AT&T’s ECOMP is an element in its Domain 2.0 (D2) strategy, and that’s important because D2 tries to divide up networking into functional pieces where AT&T can then establish a number of specific bidder/competitors for future deals. Fundamental to D2 is the idea that vendors can’t create vast connected ecosystems that put the operator in an all-or-nothing position. ECOMP, as an architecture for the software elements that create the service lifecycle and manage infrastructure, has to insure that vendors stay where they’re put. Thus, it doesn’t try to create open elements within itself, which would risk the substitution of a vendor element that might pull through other stuff. Instead it creates specific low-level points where equipment and software can be placed.
Because D2 isn’t limited to virtual elements, the AT&T strategy has relevance to all its services and infrastructure. You could orchestrate a service made up completely of legacy equipment with the AT&T approach, though it seems clear that AT&T intends to use both SDN and NFV as broadly as it can. Still, the D2 focus when combined with the open-source implementation implies that AT&T is truly building a “software-defined” network.
Verizon’s “SDN/NFV Reference Architecture” has no company-offered convenient acronym, so I’m going to refer to it as “SNRA” here. Whatever you call it, the contributors and acknowledgements page makes it clear that there were more vendor people involved than Verizon people. I’m not suggesting that outside pressure is what creates the “encourage vendors” model; from what I hear Verizon’s explicit goal was to frame the way vendors approached Verizon with offerings. Vendor participation in something that’s supposed to encourage vendors is essential, and that’s why there were seven vendors listed (Cisco, Ericsson, HPE, Intel, Nokia, Red Hat, and Samsung). Verizon aims at open implementation by a community that contributes entire pieces, and so pays a lot of attention to both interfaces and to the ETSI NFV E2E model that created at least a rough (if not totally functional) consensus.
SNRA is what the name suggests, meaning that it’s really about SDN and NFV. While you can definitely provision legacy elements with the model, it seems pretty clear that Verizon is seeing SNRA as deploying lock-step with SDN and NFV and not being prominent where those technologies haven’t reached. Again, I’m not surprised with this given Verizon’s apparent goal of creating an architecture into which vendors can fit their wares. Displacing legacy gear or reducing its differentiation would be a hard sell to many of the contributors on the list.
The scope of both models is set by the need to harness benefits more effectively. One of the issues I’ve raised repeatedly in both SDN and NFV is that deployment depends more on operations improvements than on capital savings. Since neither the OSF nor the ETSI NFV ISG chose to address full-scope operations and the full-service lifecycle in their models, and since the TMF has yet to provide its own approach to operational orchestration, one of the key questions that both Verizon and AT&T will have to address to make their approaches successful is “can this do opex efficiency?” The answer has to start with the relationship between the two architectures and OSS/BSS systems.

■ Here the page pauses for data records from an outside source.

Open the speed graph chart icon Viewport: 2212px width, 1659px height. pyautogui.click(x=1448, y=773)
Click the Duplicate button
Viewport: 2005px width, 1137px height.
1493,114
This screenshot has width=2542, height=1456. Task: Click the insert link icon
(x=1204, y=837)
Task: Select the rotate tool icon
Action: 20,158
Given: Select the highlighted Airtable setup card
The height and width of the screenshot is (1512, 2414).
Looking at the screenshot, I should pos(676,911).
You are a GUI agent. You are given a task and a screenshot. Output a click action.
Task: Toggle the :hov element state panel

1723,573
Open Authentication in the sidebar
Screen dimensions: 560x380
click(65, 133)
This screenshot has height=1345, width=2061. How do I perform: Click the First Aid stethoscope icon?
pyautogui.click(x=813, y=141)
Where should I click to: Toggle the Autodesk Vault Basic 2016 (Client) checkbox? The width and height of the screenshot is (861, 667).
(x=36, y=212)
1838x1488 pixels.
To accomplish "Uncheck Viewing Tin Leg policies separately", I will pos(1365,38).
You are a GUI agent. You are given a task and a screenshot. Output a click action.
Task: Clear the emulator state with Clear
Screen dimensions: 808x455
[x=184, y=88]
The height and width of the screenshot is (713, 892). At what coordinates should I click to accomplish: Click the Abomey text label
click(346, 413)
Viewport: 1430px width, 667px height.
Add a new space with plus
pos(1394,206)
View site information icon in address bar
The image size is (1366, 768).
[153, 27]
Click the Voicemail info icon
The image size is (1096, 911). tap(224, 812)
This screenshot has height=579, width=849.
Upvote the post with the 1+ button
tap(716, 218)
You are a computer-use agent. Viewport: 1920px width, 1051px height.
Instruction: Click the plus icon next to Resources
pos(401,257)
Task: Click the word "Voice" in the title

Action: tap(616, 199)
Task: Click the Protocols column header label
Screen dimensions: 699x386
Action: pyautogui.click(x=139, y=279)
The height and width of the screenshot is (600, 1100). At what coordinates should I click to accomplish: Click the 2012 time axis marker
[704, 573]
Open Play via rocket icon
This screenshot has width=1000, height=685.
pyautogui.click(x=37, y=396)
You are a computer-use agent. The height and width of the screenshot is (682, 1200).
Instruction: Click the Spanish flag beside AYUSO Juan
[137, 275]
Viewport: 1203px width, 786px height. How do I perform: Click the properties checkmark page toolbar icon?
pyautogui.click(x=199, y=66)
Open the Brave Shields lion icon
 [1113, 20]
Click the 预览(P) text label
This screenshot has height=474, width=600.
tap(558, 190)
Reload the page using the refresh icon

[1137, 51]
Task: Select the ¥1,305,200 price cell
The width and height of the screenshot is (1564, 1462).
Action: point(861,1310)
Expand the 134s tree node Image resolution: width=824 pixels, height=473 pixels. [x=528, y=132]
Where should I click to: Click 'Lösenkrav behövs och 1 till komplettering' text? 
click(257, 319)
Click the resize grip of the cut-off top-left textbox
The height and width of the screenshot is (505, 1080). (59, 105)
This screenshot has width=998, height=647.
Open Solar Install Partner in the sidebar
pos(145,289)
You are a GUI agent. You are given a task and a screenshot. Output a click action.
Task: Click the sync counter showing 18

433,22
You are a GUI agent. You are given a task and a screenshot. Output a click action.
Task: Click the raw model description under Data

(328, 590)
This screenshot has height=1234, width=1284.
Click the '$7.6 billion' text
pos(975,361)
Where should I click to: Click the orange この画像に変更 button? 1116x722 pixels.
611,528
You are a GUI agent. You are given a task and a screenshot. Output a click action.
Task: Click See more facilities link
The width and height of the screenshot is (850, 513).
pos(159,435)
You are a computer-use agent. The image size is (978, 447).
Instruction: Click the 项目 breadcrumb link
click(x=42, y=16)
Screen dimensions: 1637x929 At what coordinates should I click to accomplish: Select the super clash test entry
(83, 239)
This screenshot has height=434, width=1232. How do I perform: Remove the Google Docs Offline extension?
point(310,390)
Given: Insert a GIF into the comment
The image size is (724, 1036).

In both the ECOMP and SNRA models, infrastructure (including both legacy elements and virtualization-enhanced SDN/NFV elements) is composed into what could fairly be called “service-specific virtual devices” that present a simple model of the service to the OSS/BSS layer. Neither of the approaches propose to modernize OSS/BSS by introducing event-driven concepts or OSS/BSS functional orchestration. In my past characterization of the ways in which service orchestration could be applied, they both operate below the OSS/BSS boundary. While this doesn’t foreclose securing opex benefits, it doesn’t fully address the question of how you’d orchestrate OSS/BSS processes into service operations. I’ll comment on some approaches as we develop this series to cover the specifics of each approach.
We have competing approaches here, and what’s particularly helpful I think is the fact that what they compete on is fundamental to the evolution of networking. One operator is embodying the “go it alone” trend, taking control of its software evolution, subordinating hardware to software, and limiting vendor contributions so they fit into the overall scheme. The other has tried to rehab a vendor-participation process that has broken down in the standards bodies. Verizon realizes that it is very difficult for operators to drive progress alone, and in many areas impossible for them to cooperate outside formal standards groups without risking anti-trust action.
How is this all going so far? Obviously, operators are happy with the AT&T model; Orange is running trials of ECOMP. What may be particularly telling is that the vendors whose chestnuts Verizon may be trying to pull out of the fire aren’t being particularly helpful in promoting the Verizon approach. For example, I have had a number of vendors ask for details on ECOMP and (so far) none have asked for similar details on SNRA.
Vendors have done a generally abysmal job with SDN and NFV at the positioning and benefit-securing level, and they may now be shooting down their last, best, chance to redeem themselves.